_Source material:_

- - -

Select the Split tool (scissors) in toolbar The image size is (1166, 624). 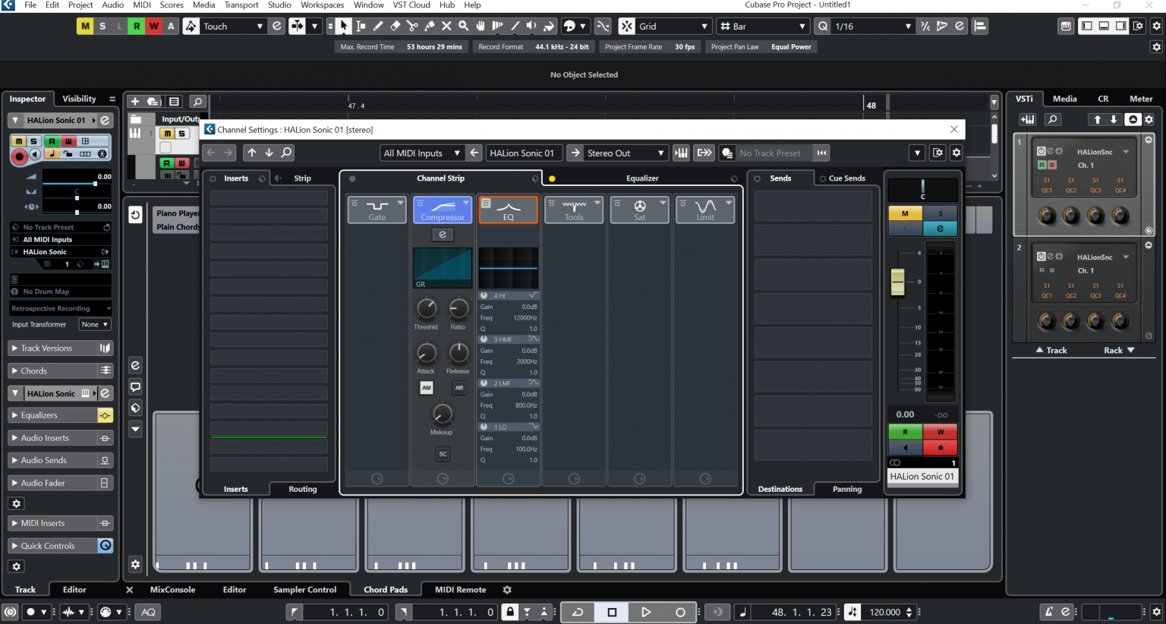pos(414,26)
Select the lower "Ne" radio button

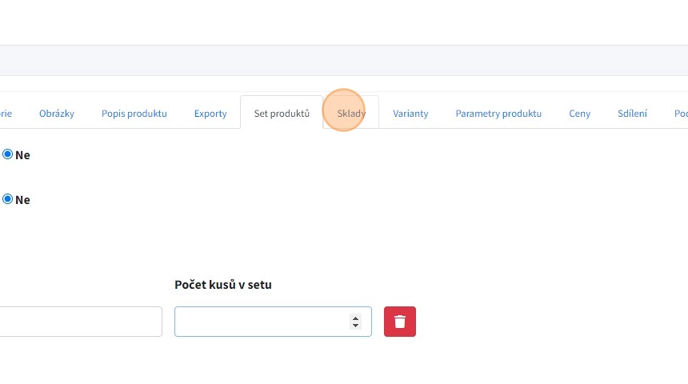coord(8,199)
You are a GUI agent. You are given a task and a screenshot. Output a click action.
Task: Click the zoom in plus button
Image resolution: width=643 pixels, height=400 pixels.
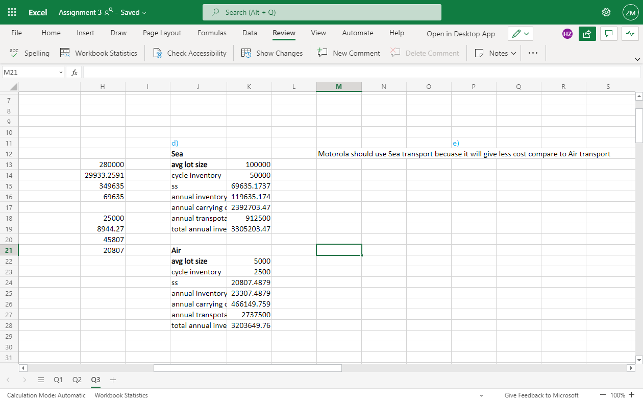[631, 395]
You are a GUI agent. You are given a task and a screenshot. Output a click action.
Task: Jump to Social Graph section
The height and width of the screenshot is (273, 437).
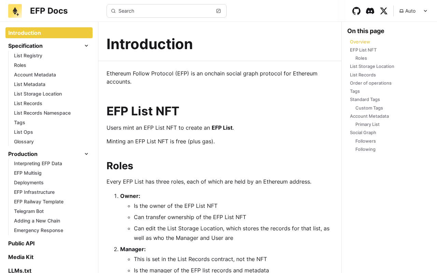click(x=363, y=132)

- - -

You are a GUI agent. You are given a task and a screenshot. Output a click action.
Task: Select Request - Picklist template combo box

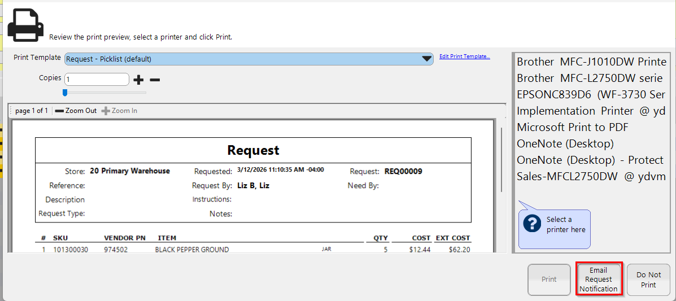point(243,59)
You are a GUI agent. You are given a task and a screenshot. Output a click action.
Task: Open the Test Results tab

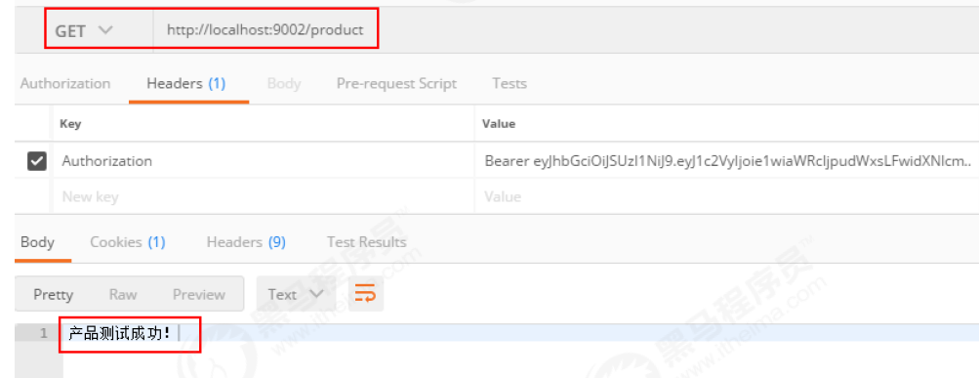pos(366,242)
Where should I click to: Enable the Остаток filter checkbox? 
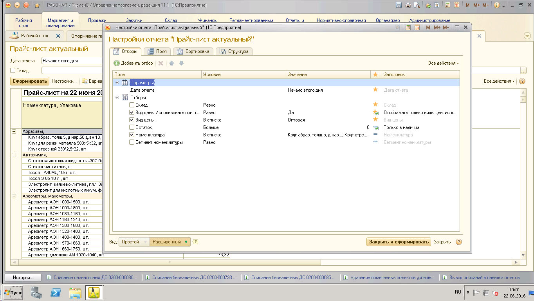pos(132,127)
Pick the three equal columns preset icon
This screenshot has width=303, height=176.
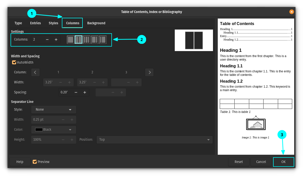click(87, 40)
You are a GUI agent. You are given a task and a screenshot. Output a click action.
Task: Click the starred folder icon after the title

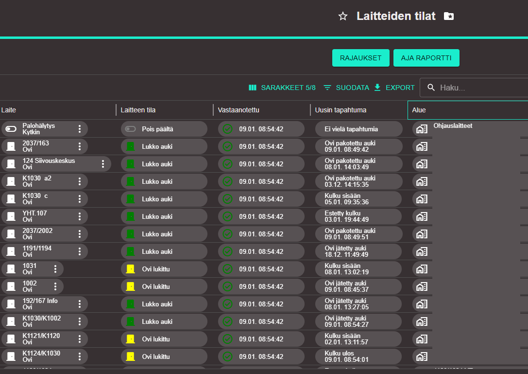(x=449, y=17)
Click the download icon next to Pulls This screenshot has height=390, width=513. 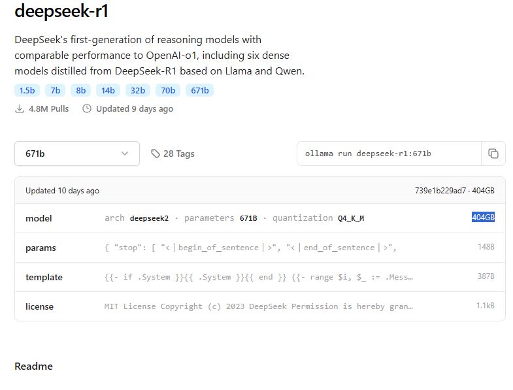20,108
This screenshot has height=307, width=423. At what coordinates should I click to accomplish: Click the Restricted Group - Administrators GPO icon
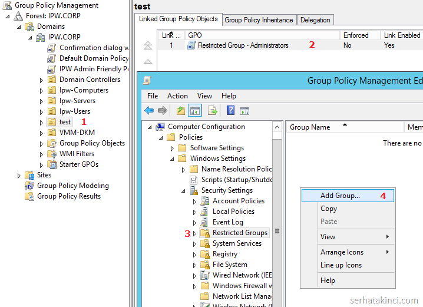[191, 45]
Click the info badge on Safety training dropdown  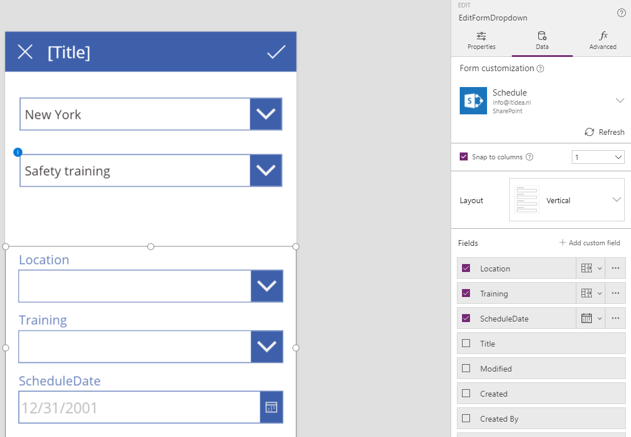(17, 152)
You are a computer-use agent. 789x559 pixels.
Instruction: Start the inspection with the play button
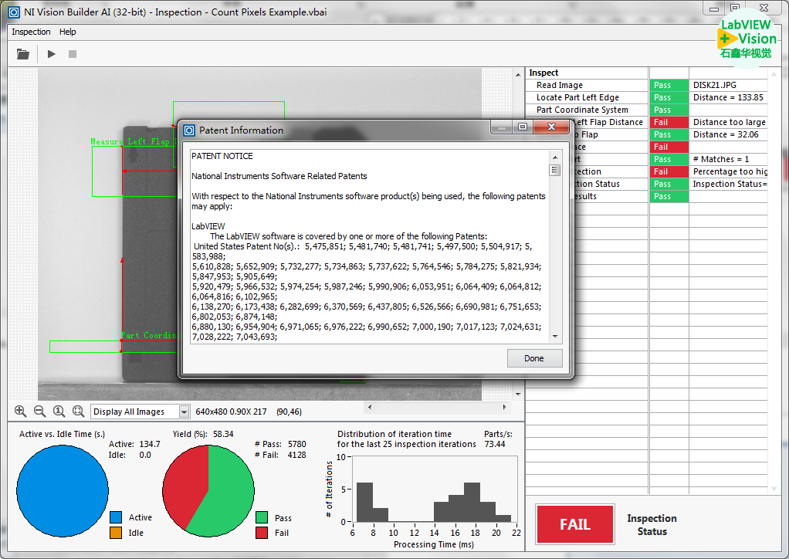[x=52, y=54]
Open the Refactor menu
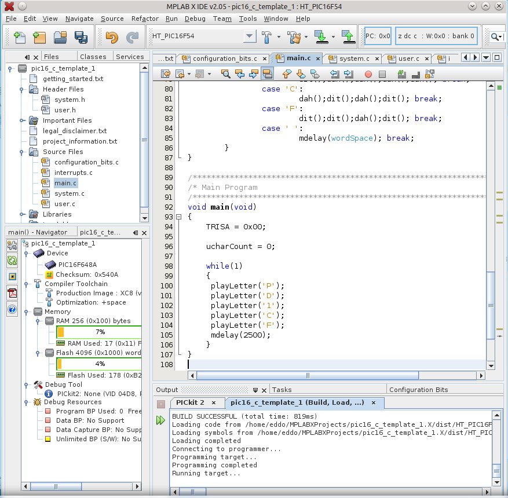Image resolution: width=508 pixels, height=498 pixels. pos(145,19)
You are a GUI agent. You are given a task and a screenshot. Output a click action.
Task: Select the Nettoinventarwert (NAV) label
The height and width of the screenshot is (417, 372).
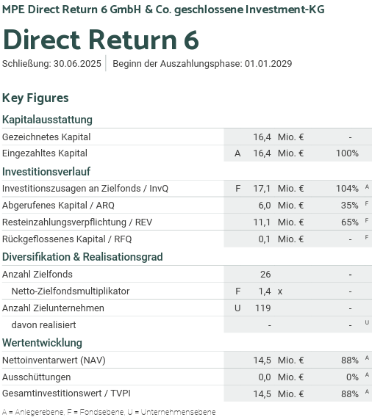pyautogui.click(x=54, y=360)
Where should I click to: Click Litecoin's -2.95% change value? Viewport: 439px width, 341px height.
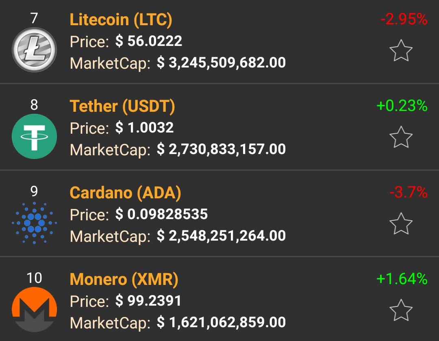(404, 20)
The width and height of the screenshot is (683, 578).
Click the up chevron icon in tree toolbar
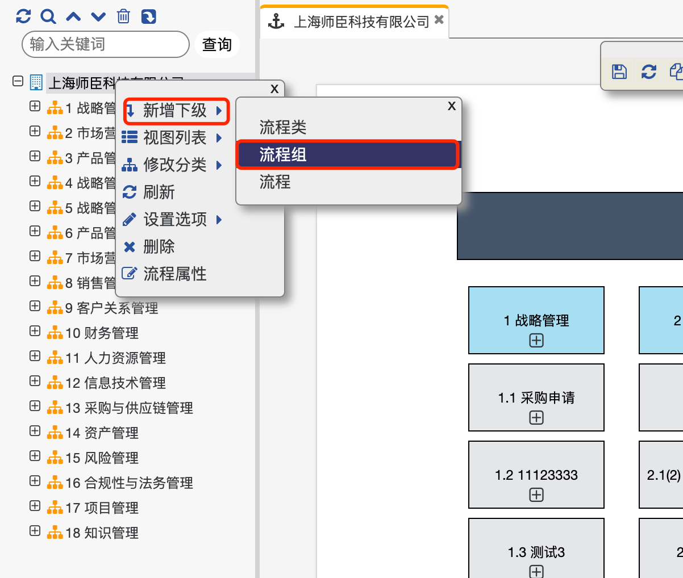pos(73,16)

- - -

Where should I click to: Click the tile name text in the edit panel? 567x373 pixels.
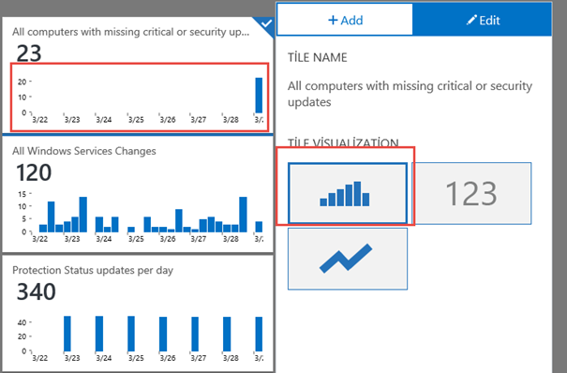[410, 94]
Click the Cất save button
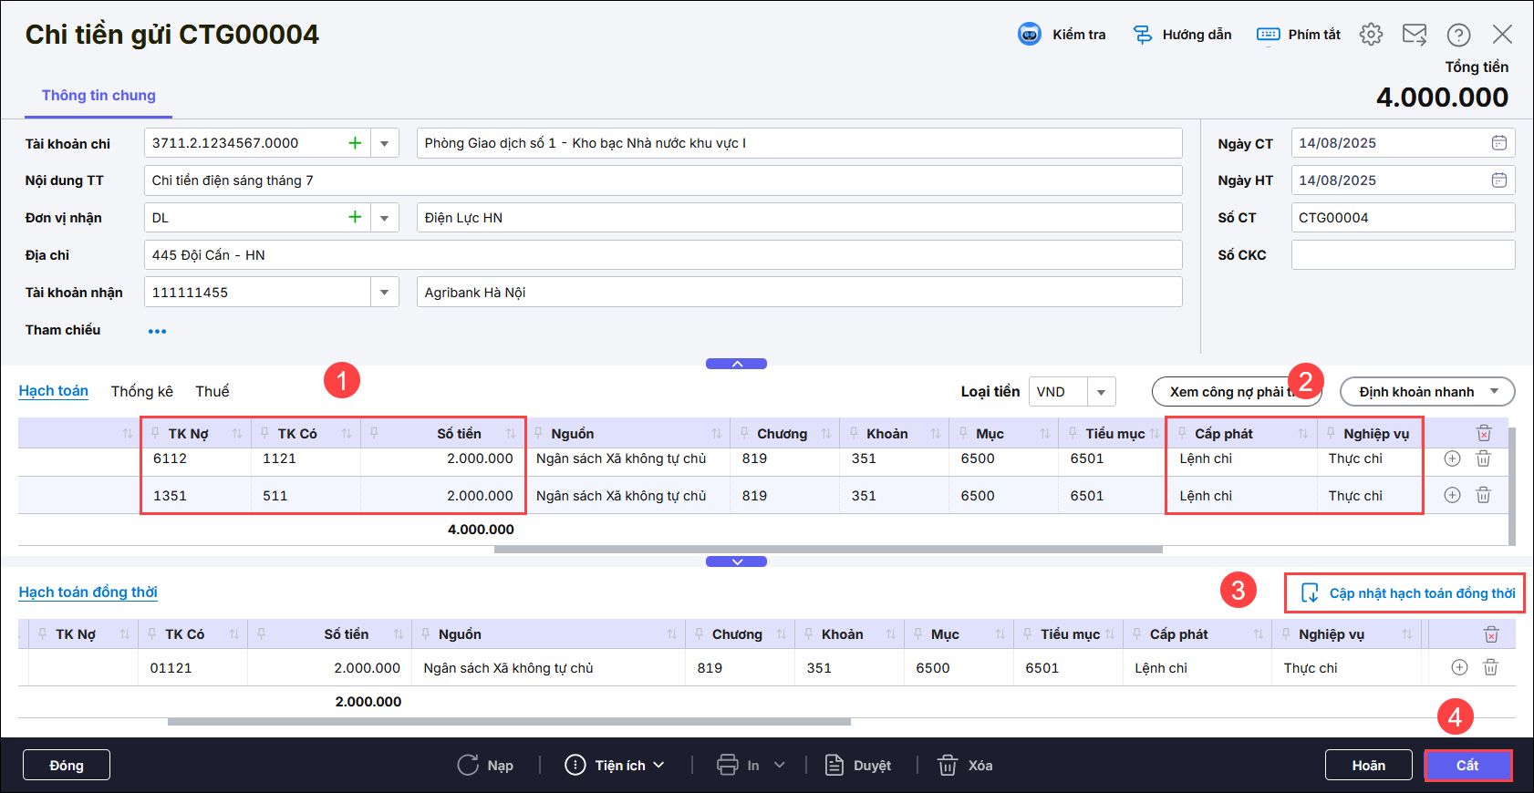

- - -

_Work to complete:_ Copy exactly the material above from the line with "Where should I click to: Click the" to the line with "Click the Cất save button", ends included, and nothing else. Leave out any picture.

_Answer for the task:_
Where should I click to: Click the tile name text in the edit panel? 567x373 pixels.
[410, 94]
Click the Cất save button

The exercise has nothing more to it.